The serial entrepreneur has also raised funding from more traditional channels. Passion Capital, the London-based venture capital fund run by Eileen Burbidge, chair of Tech City and technology adviser to the Prime Minister, has invested £7m in the business. This is the second time it has backed Blomfield: it is also an investor in his previous business, the payments processor GoCardless.

 

Signs showing HSBC, Lloyds and Barclays
Mondo is another start-up challenging the main high street lenders

Mondo needs to raise a further £20m to get the bank off the ground, which will happen once the ink is dry on its new banking licence.

Jumping through the regulatory hoops has been “very challenging”, Blomfield admits. “But it’s a good thing that it’s so difficult. It’s a huge responsibility to take deposits and issue loans. If you mess up, you ruin lives.”

Within the next six months, Mondo expects to receive its restricted licence, becoming a fully functional bank by the end of the year. The licence is next to useless, as it will only allow Mondo to hold £50,000 in capital on behalf of its customers.

Blomfield expects the business to grow quickly, rising from 27 staff to 55 by the end of 2016. It also hopes to have “millions” of customers within three years. It makes money from the overdrafts and has no other revenue streams or financial products.

“We’ve all been stung by overdraft fees,” says Blomfield. “When you’re heading towards zero, we’ll warn you and say, ‘Do you want a £200 overdraft for 70p?’ If you don’t, we won’t charge you and we’ll give you the option to bounce payments free of charge.”

He sees Mondo working alongside the new players in financial technology that have disrupted the activities traditionally owned by high street banks.
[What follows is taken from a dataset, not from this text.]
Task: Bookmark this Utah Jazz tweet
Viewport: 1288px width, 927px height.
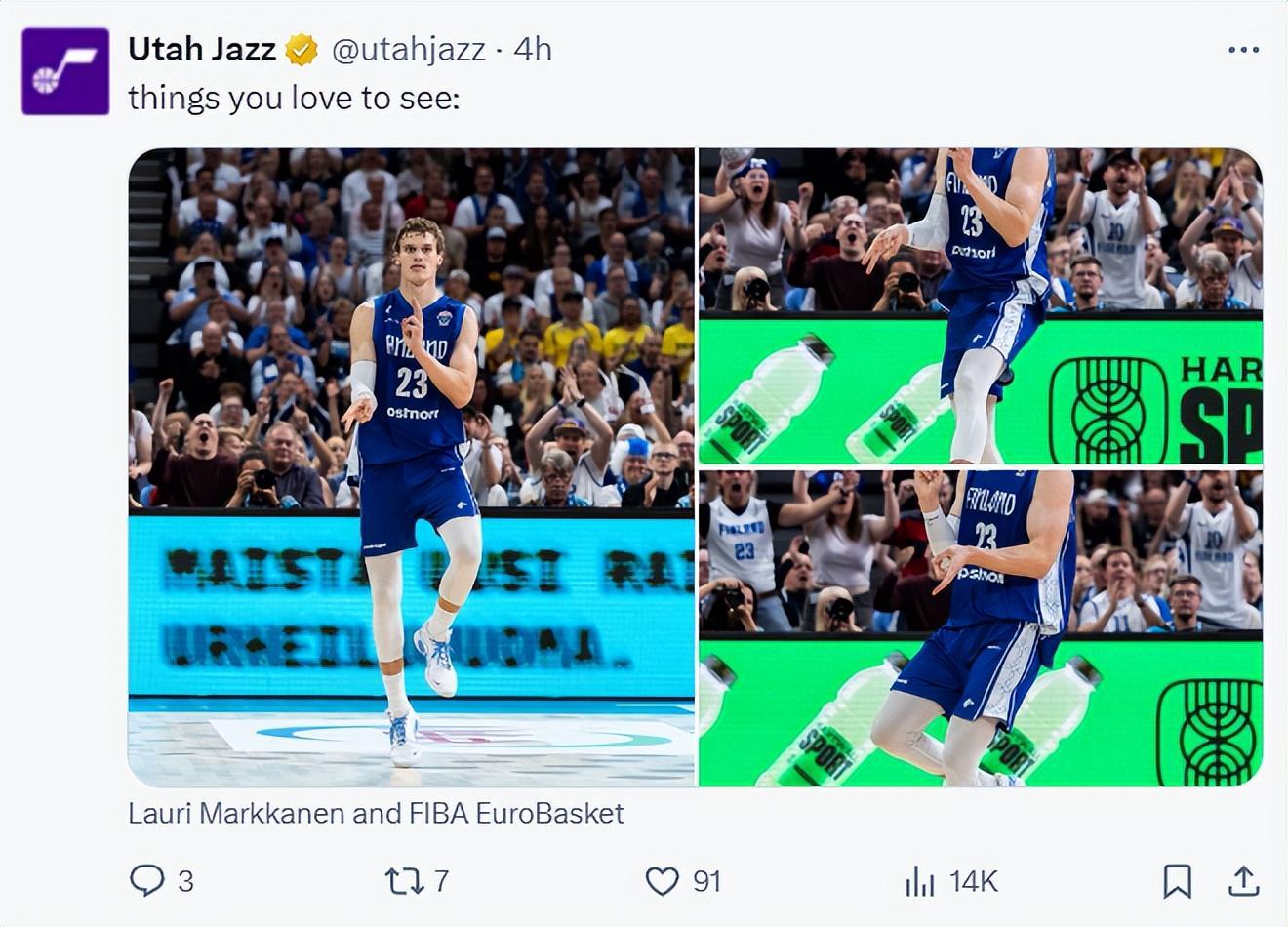Action: tap(1177, 881)
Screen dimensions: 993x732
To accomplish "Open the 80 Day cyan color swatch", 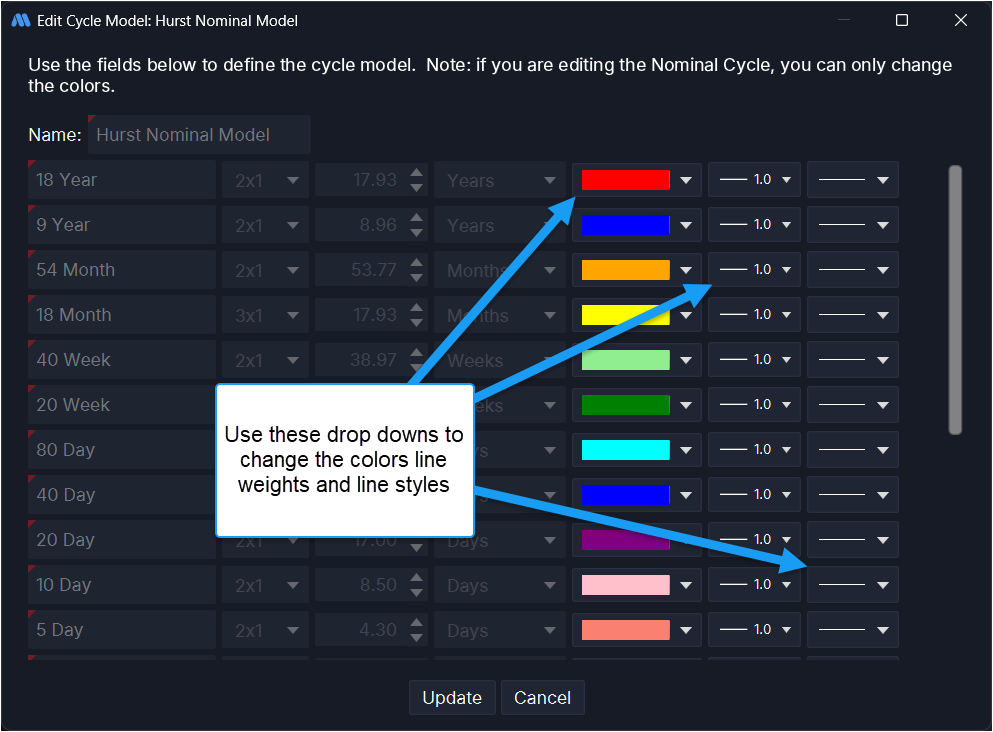I will click(x=625, y=450).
“There’s been an unbundling of financial services,” he says. “You go to TransferWise for currency exchange and Funding Circle to borrow money for your business. We want to be the central hub for these platforms, so if you have spare cash in your account, you can move some into Funding Circle. We’re a marketplace bank unlike the traditional lenders who want to own you and sell you their own financial products throughout your whole life.”

The Mondo app homepage screen
Mondo wants to be ‘the Facebook for banking’ CREDIT: THE TELEGRAPH

Regulation is helping to usher in this brave new world where everything from invoice finance to mortgages is looked after by an individual specialist: “The PSD2 is ripping apart the bank account,” explains Blomfield, referencing new European banking rules, which are being phased in. “Banks now have to open up their products so that you can have an ISA with one bank, a credit card with another and debit card with us.”

It’s a model that has yet to catch on in developing nations. “We learned a lot from Nbank in Poland, Tinkoff Bank in Moscow and Nubank in Brazil,” says Blomfield.

Several other digital-only banks are also poised to launch in the UK: Durham-based Atom Bank was recently valued at £150m and Tonbridge-based Starling Bank raised £48m in January, but remain a few stages behind Mondo.

The Government has been very vocal about its plans to encourage more competition in the banking sector and has said that it will grant 15 new banking licences over the next five years. These new players will use technology to make their accounts more appealing than those offered by high street rivals.

Cybersecurity breaches and online fraud plagued incumbent banks last year, with a number of outages and highly-publicised attacks.

According to Blomfield, Mondo’s model makes it much less susceptible to digital crime. “When you have a huge branch network, each branch is a network port and the attack surface is massive,” he claims. “We have no branches so our attack surface is much smaller.”

Mondo pays external security firms to find vulnerabilities, he adds, and user security is assured using “multifactor authentication”, from thumb prints, to image authentification to behind-the-scenes checks. Blomfield says Mondo aims to “target the mass market over 30-40 years”.

“The smartphone has changed the world and over the last decade, things that were considered science fiction have become reality,” he adds. “Consumers expect so much from every area of their lives but banking hasn’t kept up until now.”